### [REQUIRED ACTION]
The response should contain only those lines of the entries below that include the string "agent".

(Saved entries)
-------------------------
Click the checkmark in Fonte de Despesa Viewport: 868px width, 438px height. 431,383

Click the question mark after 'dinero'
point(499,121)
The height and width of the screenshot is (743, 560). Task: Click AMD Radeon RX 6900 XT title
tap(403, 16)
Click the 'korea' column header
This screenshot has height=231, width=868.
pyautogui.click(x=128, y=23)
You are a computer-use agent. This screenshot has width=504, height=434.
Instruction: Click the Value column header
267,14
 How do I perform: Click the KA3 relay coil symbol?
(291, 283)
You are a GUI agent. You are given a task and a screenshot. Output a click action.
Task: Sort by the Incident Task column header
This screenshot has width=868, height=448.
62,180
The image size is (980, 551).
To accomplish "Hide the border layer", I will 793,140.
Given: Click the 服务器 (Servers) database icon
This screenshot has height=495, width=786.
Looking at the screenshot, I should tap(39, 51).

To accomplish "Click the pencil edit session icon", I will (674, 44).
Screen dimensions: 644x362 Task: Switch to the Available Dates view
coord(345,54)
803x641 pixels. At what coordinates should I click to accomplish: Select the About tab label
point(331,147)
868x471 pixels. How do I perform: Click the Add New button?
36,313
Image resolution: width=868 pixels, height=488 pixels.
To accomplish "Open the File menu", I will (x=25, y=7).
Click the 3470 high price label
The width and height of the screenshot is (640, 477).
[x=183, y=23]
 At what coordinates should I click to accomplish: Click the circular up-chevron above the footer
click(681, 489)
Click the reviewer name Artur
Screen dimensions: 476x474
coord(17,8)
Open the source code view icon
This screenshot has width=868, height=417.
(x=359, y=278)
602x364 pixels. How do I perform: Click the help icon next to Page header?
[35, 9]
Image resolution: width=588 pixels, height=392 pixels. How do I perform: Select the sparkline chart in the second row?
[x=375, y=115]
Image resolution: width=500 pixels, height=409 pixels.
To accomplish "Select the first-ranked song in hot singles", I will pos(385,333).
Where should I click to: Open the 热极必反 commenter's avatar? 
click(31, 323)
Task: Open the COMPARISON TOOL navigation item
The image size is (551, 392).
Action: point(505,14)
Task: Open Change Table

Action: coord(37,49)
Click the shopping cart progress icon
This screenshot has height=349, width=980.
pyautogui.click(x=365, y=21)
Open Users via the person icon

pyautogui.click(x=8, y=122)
-------------------------
### [WRITTEN RESPONSE]
You are a computer-use agent. This screenshot has width=504, height=434.
You are a GUI agent. You are given a task and a screenshot. Output a click action.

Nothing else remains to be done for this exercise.